:: DIRECTION ::
Rewrite all of the entries below, substituting "interface agent" for each "GUI agent" and keeping everything else the same. Leave the pictures out of your answer.

:: PROVIDED DATA ::
◇ ◇ ◇ ◇

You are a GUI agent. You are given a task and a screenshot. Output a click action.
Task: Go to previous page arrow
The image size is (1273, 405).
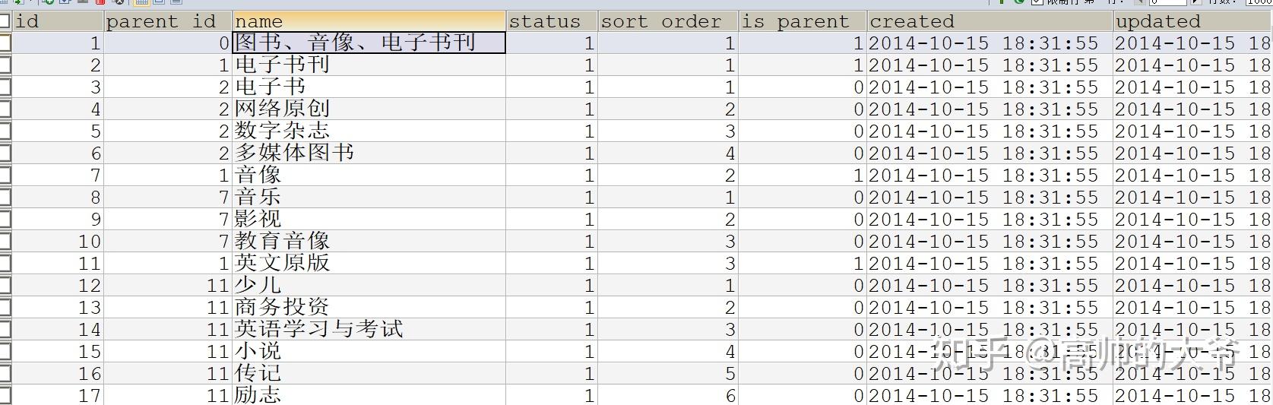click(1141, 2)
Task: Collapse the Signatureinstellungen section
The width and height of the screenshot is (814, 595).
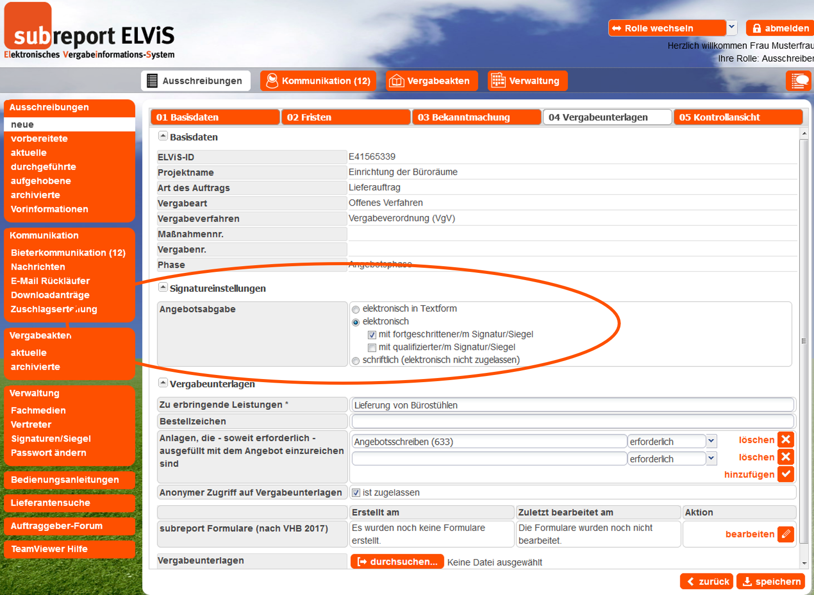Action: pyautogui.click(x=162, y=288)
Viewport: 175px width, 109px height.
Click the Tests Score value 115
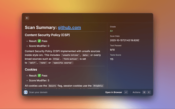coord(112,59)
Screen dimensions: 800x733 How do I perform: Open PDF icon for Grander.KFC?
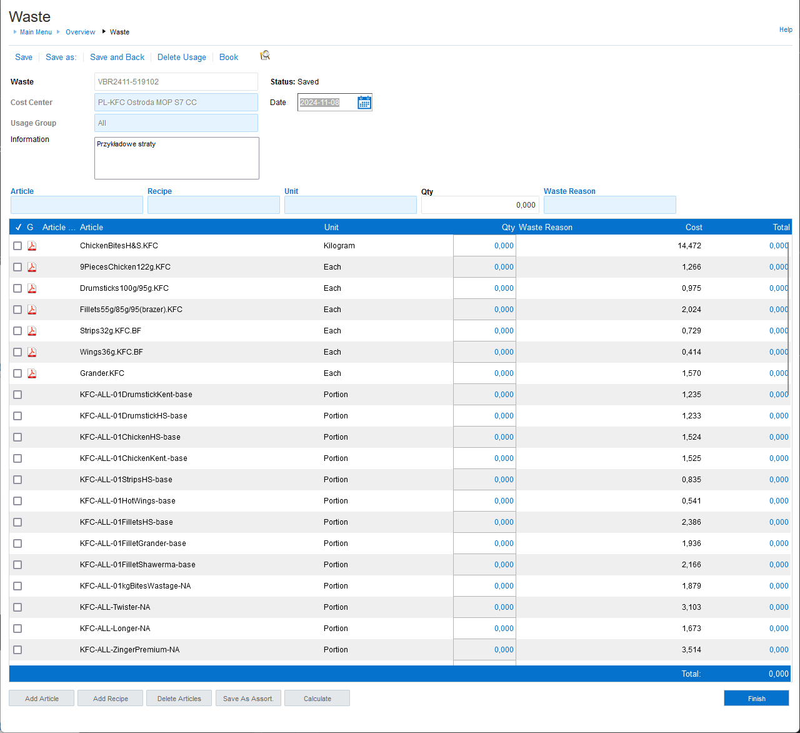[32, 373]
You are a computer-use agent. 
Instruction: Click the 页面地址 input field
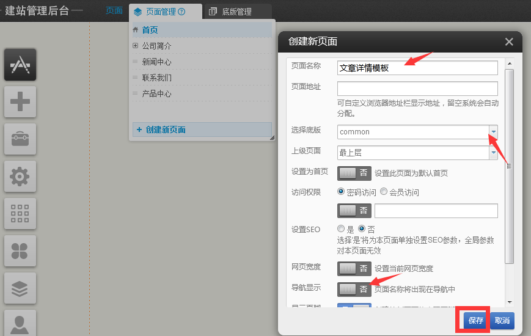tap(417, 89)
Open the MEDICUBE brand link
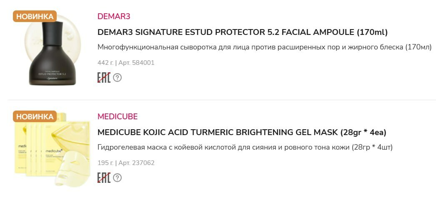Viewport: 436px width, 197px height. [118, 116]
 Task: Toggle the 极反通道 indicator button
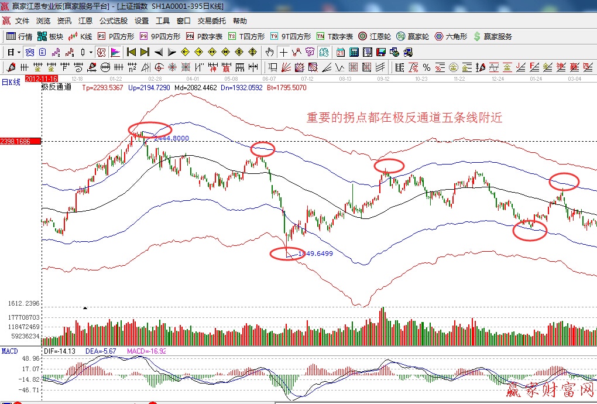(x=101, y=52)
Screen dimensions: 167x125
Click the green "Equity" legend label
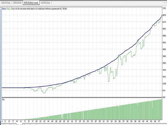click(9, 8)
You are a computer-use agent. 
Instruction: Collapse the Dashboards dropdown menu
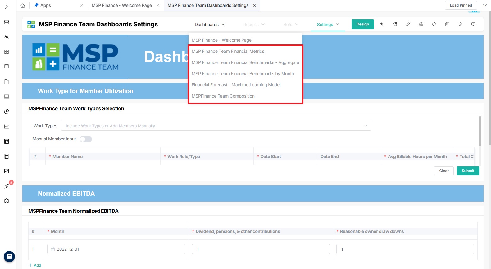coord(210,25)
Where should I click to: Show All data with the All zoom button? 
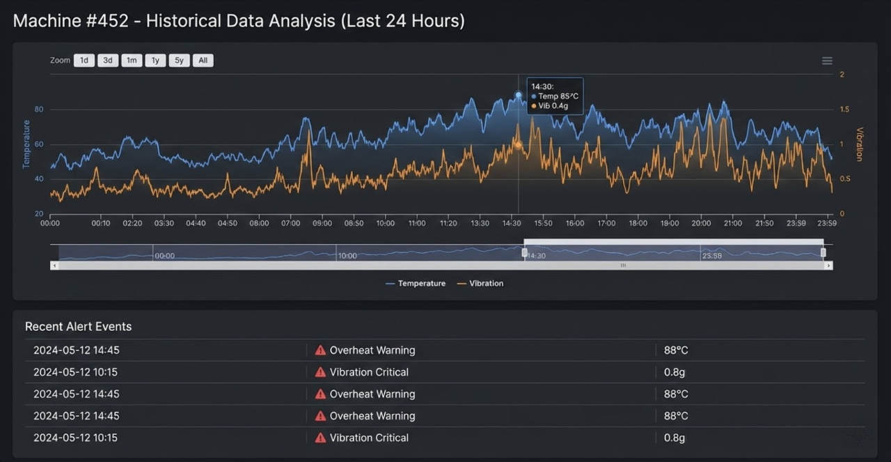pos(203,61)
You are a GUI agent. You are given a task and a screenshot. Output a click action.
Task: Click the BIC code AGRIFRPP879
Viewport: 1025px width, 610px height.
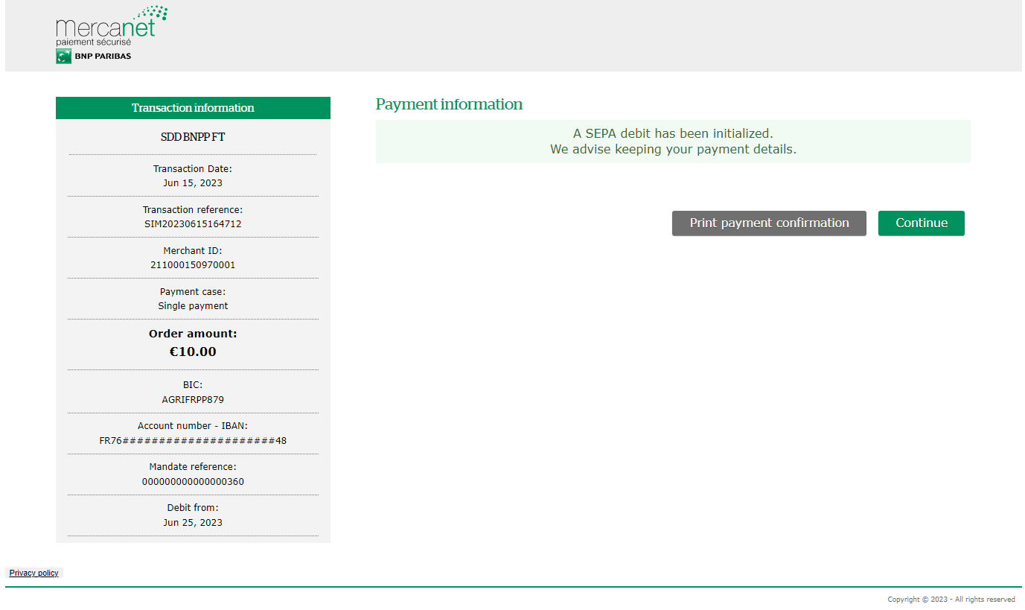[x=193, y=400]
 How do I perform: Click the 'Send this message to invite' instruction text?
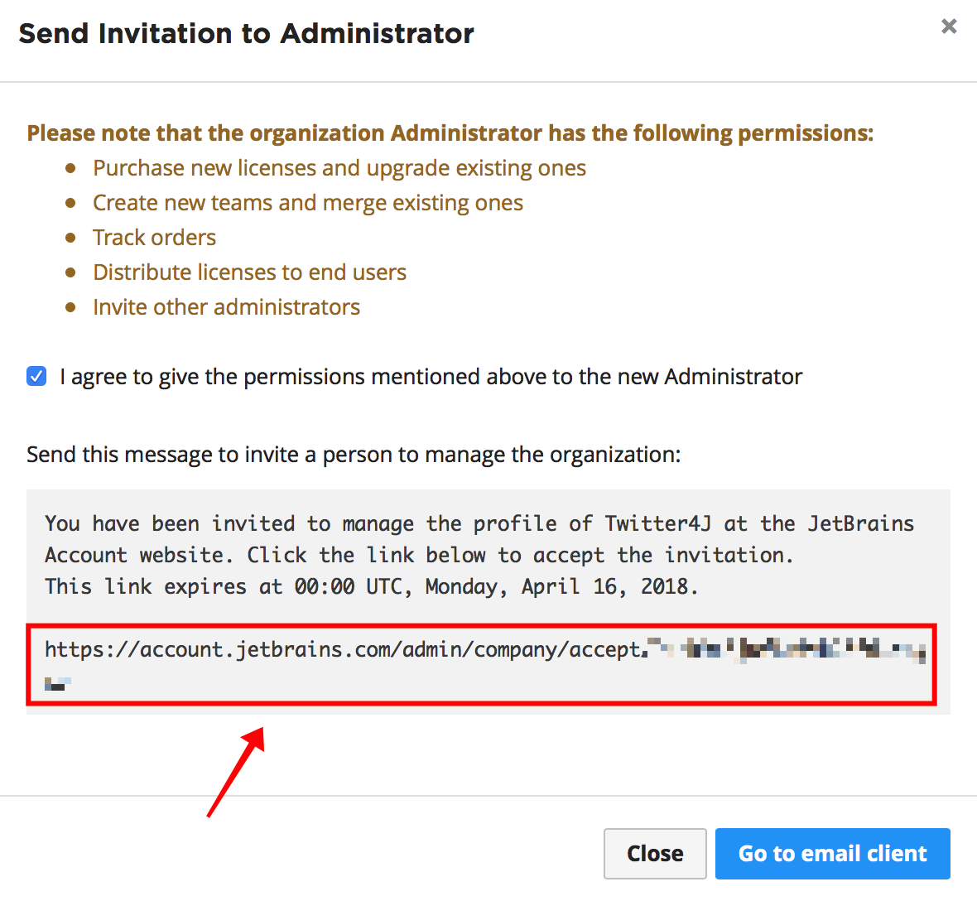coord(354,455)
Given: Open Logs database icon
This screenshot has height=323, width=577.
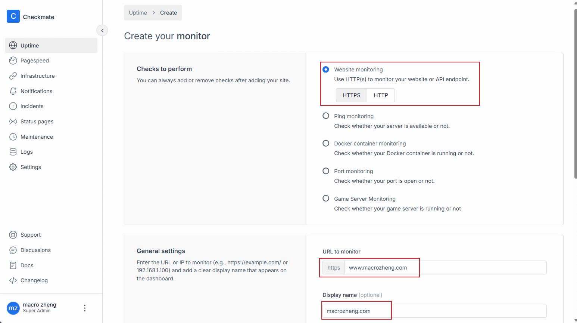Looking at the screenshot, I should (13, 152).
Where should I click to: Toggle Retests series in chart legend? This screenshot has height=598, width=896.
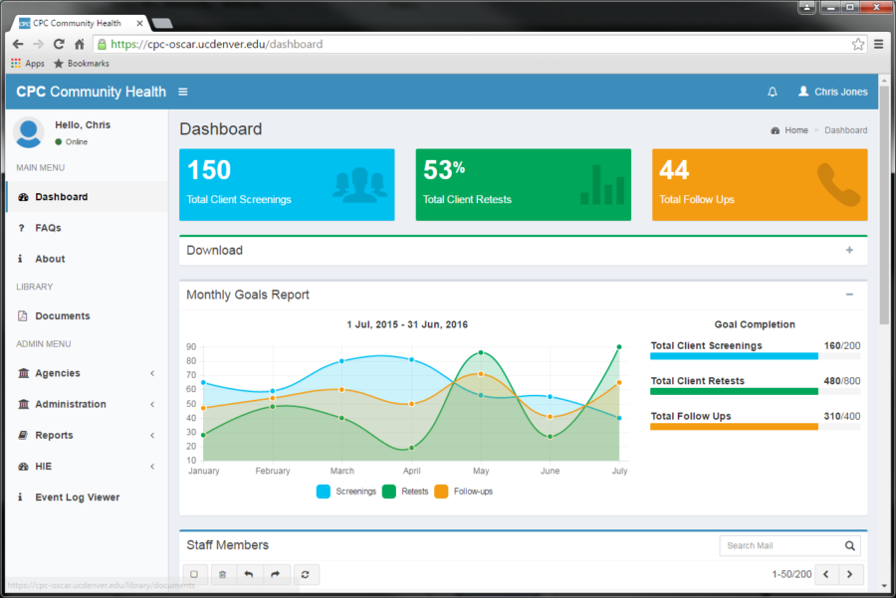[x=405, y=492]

◇ ◇ ◇ ◇

:: TASK RESPONSE ::
You are a interface agent. You are given a task and a screenshot. Output a click action.
Task: Go to previous page arrow
The image size is (1273, 405).
click(1141, 2)
Task: Collapse the Signatureinstellungen section
The width and height of the screenshot is (814, 595).
Action: pyautogui.click(x=162, y=288)
Viewport: 175px width, 109px height.
Click the Tests Score value 115
coord(112,59)
Screen dimensions: 800x733 How do I perform: Open PDF icon for Grander.KFC?
[32, 373]
You are a computer-use agent. 
Instruction: Click the 页面地址 input field
tap(417, 89)
Open the MEDICUBE brand link
Viewport: 436px width, 197px height. [118, 116]
 Task: Toggle the 极反通道 indicator button
(x=101, y=52)
Screen dimensions: 167x125
Click the green "Equity" legend label
click(9, 8)
You are a computer-use agent. 
Instruction: Collapse the Dashboards dropdown menu
coord(210,25)
Where should I click to: Show All data with the All zoom button? 
pos(203,61)
You are a interface agent. You are given a task and a screenshot. Output a click action.
Task: Click the BIC code AGRIFRPP879
Viewport: 1025px width, 610px height.
[x=193, y=400]
 How do I perform: Click the 'Send this message to invite' instruction text?
coord(354,455)
Given: Open Logs database icon
This screenshot has height=323, width=577.
Looking at the screenshot, I should (13, 152).
Where should I click to: Toggle Retests series in chart legend? This screenshot has height=598, width=896.
[x=405, y=492]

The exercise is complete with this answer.